• WORK INSTRUCTIONS: Rewrite the lines between the one holding "You are a computer-use agent." and the one holding "pyautogui.click(x=510, y=557)", inclusive, as a numbered list. Skip any blank lines and leave the pictures out.

• MATERIALS PROVIDED:
|---|

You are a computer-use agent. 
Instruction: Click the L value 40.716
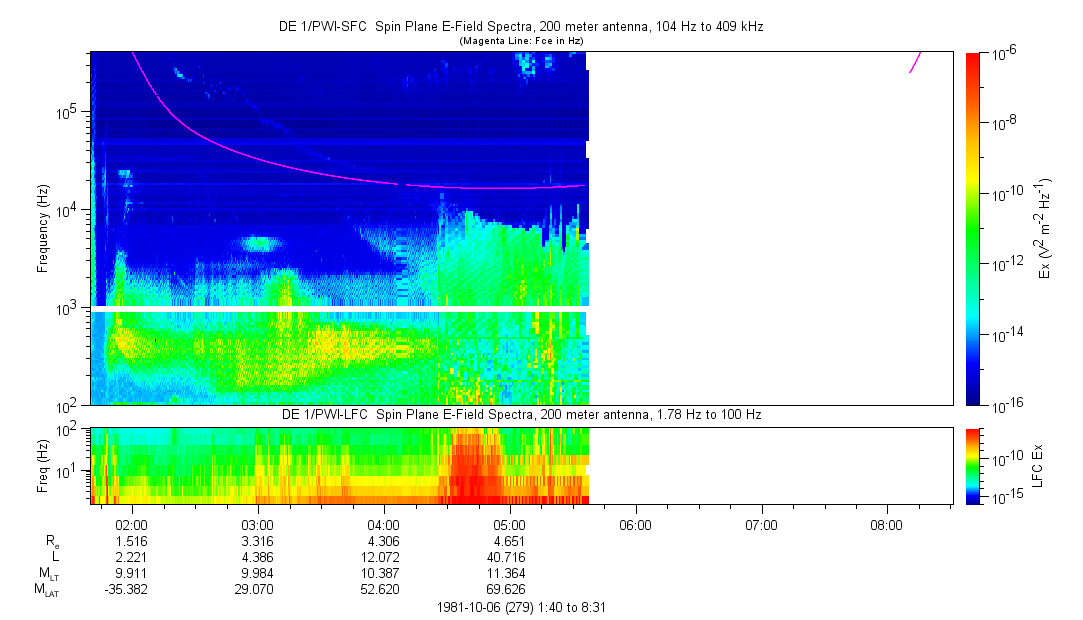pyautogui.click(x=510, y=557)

|---|

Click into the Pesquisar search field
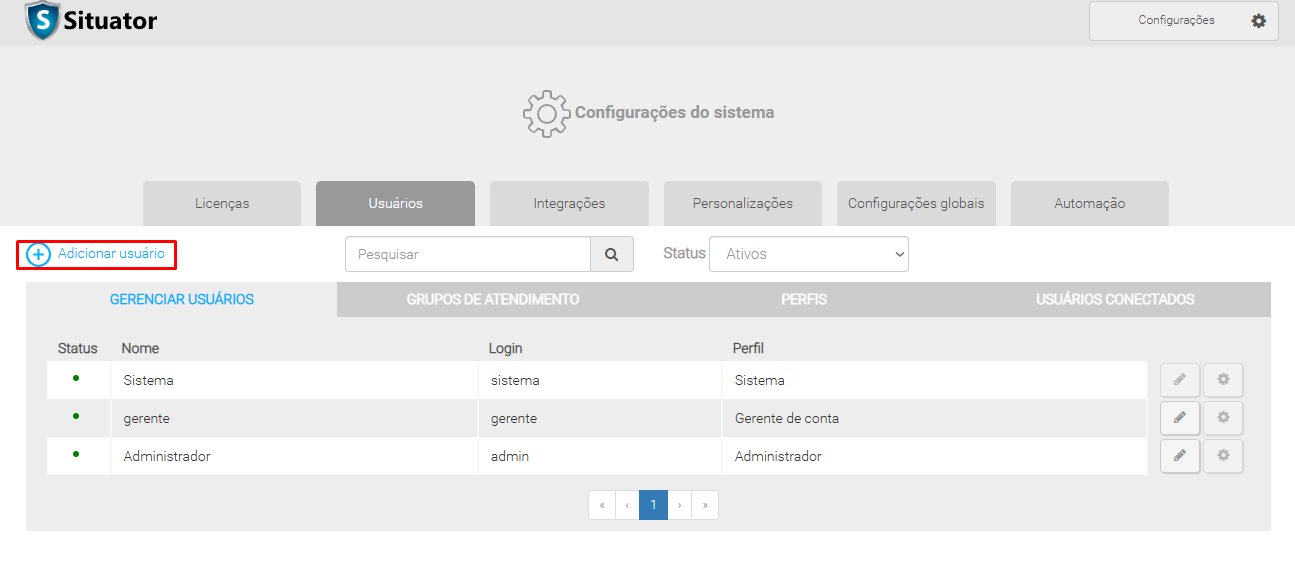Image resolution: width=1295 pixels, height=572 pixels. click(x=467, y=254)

|---|

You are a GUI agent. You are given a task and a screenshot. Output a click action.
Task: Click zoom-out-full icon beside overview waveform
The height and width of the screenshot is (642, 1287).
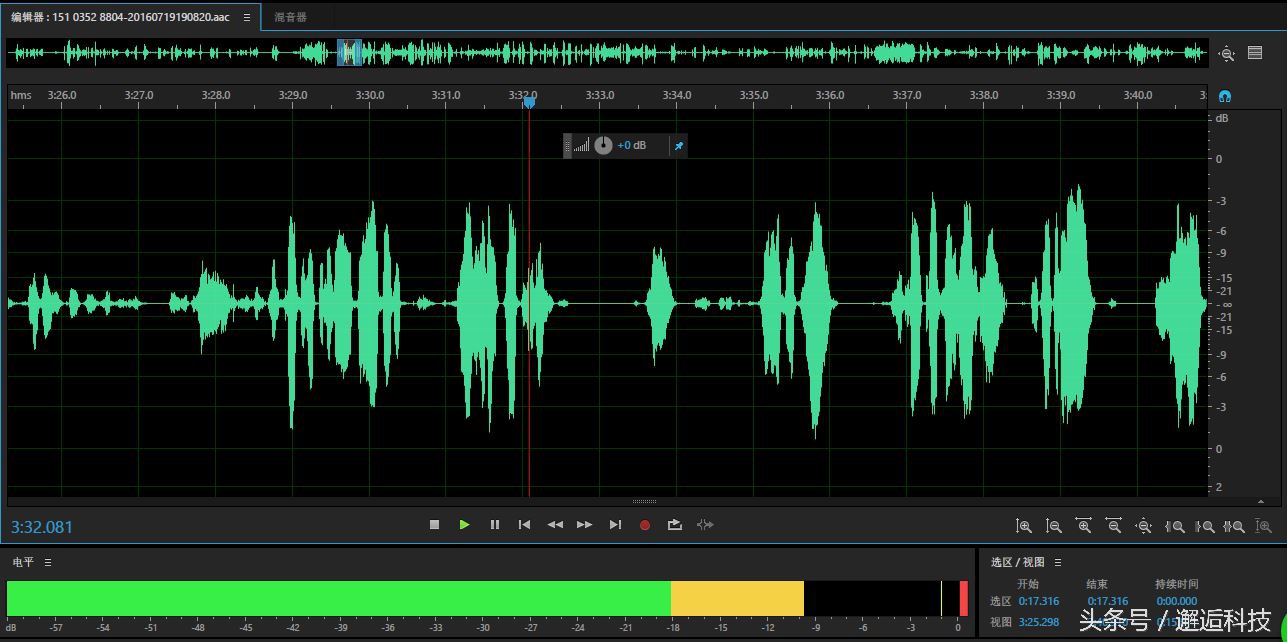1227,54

|---|

• ANSWER TO THE EXERCISE:
1. You are a computer-use agent. 
2. Instruction: Click the L value 40.716
3. pyautogui.click(x=510, y=557)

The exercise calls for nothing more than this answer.